Consider the following question:
(1) What is she doing?
It goes without saying that, in many normal situations, a proper response to (1) is a description or identification of an action.  However, (1) has an idiomatic usage.  It can be used to communicate fear or anxiety about what somebody is doing.  It can communicate a desire for an explanation for an action.  Context usually makes it clear which usage is intended.

Now consider what happens when (1) is embedded in the following knowledge ascription:
(2) She knows what she is doing.
It's possible to use (2) to say of one person that she knows what another person is doing.  However, I want to consider the case in which we are stating of a person that she knows what she herself is doing.  In this case, we would interpret the ascription differently.  That is, we would not take it as a statement that a person who is doing something knows that they are doing it.  We would more normally take it as an ascription of another kind:  That the person has a good reason for doing what they are doing or, more, that their performance can be trusted.  This relates to the second, idiomatic meaning associated with (1), and not the literal meaning we might have expected.

A doctor is operating on a patient and an attending nurse cries out, "What are you doing?"  The doctor responds:  "I am about to make an incision here." The nurse says, "But that's the wrong spot."  The doctor responds, "I know what I'm doing."

The doctor knows what she is doing, which is not to say that she knows that she is about to make an incision in a particular spot.  It is to say that she is competent in what she is doing.  She is expressing confidence in her ability to perform properly, and not her knowledge that she is doing what she is doing.

The most natural reading of (2), when used to attribute a person's attitude towards their own person, is as I have outlined, or so I contend.  The logical conclusion is that natural readings of some knowlege ascriptions relate to idiomatic uses of their embedded questions.  Sentences like (2) indicate limits to the application of compositional semantics of embedded questions.  If my argument is correct, then we can conclude the following:  Not all knowledge ascriptions are properly analyzed by a compositional semantics of embedded questions.

I'm particularly curious about how this might have implications for ascriptions of knowledge how.  The well-known folk distinction between factual knowlege and practical knowledge is controversial.  Yet, the distinction is reflected in the idiomatic noun phrase, "know how."  It may well be that, thanks to this idiom, popular attributions of knowledge how resist a compositional semantic analysis.  On the other hand, it might be that the idiomatic noun phrase, "know how," is a natural result of the meaning of ordinary attributions of knowledge how.

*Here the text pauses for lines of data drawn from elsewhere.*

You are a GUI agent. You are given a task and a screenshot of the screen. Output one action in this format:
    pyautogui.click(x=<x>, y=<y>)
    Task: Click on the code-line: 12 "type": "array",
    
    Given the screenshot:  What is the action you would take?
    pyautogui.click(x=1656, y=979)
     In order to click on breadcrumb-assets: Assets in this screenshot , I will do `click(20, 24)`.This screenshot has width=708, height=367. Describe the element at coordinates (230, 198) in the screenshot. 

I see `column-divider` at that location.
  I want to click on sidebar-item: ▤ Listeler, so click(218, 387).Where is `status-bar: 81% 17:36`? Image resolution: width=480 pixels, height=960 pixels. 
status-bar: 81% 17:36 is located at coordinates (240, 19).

Let's go back to the beginning for a moment.  Perhaps the natural reading of (2) is not the result of an idiomatic usage of questions like (1).  Perhaps the idiomatic use of (1) is a result of the natural reading of (2).  Thus, people might say "What are you doing?" to express concern because statements like "I know what I'm doing" express confidence in one's performance, and not the other way around.  Similarly, perhaps "know how" is a popular idiom expressing non-propositional competence because statements like "He knows how to ride a bike" express that sort of competence, and not knowledge of a natural answer to the question, "How could you ride a bike?"

Consider the following scenario:  Sam is told not to ride a bike, but disobeys the command.  Sam's parent is angry, and asks , "How could you ride a bike?"  The question is not asking for information about a way to ride a bicycle.  It is asking for a reason for one's having ridden a bicycle while also expressing condemnation of the act.  This idiomatic usage, however, does not show up in knowledge how ascriptions.  We do not use "I know how to ride a bike" to express that one has ridden for a morally proper reason.  However, we do use it to express that we have abilities required to ride a bicycle.  Yet, we would not use "How could you ride a bicycle?" to ask if somebody had the skill required to ride a bicycle.  The relationship between idioms, natural uses and embedded questions is neither simple nor obvious.

Is "I know how to ride a bicycle" naturally used to express knowledge of a w such that w is a way for one to ride a bicycle?  Or is it naturally used to express that one has the abilities required to ride a bicycle?  These questions are irrespective of whether or not such abilities count as a legitimate knowledge state and, if so, whether or not that state is propositional.  The point is that the use of know-how and other knowledge ascriptions do not clearly follow a compositional semantic analysis of emebedded questions, and it is not obvious what the natural, as opposed to the idiomatic, reading should be.